* **Data to use**:
»»

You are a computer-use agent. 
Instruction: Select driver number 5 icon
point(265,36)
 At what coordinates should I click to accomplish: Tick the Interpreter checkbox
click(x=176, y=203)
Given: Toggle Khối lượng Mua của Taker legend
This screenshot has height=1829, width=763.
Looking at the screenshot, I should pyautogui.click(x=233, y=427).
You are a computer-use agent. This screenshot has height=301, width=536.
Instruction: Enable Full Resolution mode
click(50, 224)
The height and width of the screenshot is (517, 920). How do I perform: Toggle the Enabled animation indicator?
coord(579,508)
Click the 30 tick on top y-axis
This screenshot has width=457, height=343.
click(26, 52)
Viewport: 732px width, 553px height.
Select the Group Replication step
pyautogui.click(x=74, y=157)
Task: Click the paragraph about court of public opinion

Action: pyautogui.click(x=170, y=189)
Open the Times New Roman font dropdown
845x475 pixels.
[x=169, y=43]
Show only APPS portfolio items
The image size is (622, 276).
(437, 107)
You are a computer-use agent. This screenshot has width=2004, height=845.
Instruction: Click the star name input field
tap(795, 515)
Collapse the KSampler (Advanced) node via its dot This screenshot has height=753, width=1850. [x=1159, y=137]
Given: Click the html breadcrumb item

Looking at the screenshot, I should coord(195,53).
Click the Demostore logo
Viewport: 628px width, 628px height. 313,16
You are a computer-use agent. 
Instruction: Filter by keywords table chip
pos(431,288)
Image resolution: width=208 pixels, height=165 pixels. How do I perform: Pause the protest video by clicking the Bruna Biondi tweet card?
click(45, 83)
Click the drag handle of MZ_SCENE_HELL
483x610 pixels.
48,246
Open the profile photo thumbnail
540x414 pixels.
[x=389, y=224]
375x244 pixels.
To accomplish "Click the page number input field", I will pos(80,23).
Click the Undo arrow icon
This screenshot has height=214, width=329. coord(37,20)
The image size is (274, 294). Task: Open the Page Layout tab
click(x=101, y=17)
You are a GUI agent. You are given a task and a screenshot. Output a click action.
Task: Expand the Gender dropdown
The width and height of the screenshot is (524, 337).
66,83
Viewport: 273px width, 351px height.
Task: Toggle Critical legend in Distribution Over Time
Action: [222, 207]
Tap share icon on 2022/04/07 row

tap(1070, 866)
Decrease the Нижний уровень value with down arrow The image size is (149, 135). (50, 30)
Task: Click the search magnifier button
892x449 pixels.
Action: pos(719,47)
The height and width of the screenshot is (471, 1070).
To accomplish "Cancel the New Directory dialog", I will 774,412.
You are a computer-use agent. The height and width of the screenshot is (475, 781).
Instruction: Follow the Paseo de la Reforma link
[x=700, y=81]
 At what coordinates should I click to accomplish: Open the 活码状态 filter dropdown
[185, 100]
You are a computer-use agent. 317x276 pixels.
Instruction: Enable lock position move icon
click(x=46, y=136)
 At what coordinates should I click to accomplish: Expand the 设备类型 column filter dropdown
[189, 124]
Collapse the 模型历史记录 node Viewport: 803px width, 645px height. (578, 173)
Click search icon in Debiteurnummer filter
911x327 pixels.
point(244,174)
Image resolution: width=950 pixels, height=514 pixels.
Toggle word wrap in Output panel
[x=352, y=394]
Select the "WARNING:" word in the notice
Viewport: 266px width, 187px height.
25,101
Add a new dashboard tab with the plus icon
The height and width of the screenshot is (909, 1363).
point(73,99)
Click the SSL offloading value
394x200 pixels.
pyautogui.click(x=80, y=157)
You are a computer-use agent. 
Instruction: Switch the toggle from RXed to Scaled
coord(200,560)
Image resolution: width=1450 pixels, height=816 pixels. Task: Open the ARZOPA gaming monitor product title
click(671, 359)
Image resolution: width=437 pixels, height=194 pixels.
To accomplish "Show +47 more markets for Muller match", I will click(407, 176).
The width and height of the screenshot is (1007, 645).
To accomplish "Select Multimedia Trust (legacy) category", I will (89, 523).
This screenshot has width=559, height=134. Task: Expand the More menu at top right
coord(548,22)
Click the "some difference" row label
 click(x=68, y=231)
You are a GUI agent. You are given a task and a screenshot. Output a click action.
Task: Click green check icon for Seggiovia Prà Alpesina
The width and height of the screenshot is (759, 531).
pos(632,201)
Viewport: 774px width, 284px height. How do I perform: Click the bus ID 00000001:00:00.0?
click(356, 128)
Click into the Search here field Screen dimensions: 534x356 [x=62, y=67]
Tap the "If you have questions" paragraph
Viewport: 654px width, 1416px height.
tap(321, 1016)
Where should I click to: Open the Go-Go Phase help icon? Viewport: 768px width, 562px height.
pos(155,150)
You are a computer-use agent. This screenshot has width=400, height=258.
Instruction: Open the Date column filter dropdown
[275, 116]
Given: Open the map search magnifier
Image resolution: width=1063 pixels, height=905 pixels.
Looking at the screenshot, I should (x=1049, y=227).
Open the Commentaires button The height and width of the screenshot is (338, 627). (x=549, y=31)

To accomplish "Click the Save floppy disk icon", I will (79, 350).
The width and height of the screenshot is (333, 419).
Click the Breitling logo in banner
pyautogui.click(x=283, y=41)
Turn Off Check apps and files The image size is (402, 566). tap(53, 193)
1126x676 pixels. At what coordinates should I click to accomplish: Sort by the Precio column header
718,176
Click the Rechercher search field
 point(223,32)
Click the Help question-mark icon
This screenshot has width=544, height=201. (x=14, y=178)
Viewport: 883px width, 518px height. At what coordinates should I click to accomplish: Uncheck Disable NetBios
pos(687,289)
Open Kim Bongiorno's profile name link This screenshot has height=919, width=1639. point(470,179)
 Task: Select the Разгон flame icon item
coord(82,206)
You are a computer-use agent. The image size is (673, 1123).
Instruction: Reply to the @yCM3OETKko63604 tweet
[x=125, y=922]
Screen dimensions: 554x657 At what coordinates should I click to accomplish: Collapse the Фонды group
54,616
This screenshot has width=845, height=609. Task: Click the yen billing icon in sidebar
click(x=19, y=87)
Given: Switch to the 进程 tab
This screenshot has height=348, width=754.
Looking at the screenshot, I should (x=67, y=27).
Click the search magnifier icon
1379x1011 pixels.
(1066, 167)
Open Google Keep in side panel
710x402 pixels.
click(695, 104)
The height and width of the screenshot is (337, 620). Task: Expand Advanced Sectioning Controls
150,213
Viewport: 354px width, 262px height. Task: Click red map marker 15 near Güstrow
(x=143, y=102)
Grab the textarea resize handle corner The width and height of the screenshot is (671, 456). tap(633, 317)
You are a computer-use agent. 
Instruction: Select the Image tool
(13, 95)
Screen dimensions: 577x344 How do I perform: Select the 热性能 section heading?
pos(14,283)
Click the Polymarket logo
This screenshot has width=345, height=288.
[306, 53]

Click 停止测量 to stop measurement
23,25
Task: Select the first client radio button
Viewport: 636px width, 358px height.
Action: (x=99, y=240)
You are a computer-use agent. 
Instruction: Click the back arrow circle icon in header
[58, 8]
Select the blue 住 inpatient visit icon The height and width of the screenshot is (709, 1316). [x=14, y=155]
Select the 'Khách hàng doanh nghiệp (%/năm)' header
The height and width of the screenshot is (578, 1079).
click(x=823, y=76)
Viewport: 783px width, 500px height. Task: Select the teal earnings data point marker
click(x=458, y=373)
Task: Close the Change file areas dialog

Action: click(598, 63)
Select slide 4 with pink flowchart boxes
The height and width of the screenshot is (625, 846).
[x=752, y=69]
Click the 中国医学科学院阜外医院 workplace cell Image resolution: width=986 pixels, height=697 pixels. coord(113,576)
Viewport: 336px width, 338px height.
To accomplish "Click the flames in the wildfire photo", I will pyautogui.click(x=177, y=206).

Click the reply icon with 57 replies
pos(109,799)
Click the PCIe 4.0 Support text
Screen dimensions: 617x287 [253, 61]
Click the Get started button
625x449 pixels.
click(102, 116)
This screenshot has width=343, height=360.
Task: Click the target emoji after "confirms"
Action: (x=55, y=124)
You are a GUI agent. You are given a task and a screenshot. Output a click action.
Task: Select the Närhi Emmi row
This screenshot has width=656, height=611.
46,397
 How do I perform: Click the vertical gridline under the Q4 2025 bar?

««

* **What is required**: Go through the listing above and return each line that includes the word "photo".

* **Response to this exercise**:
Open the profile photo thumbnail
To accomplish "Click the flames in the wildfire photo", I will pyautogui.click(x=177, y=206).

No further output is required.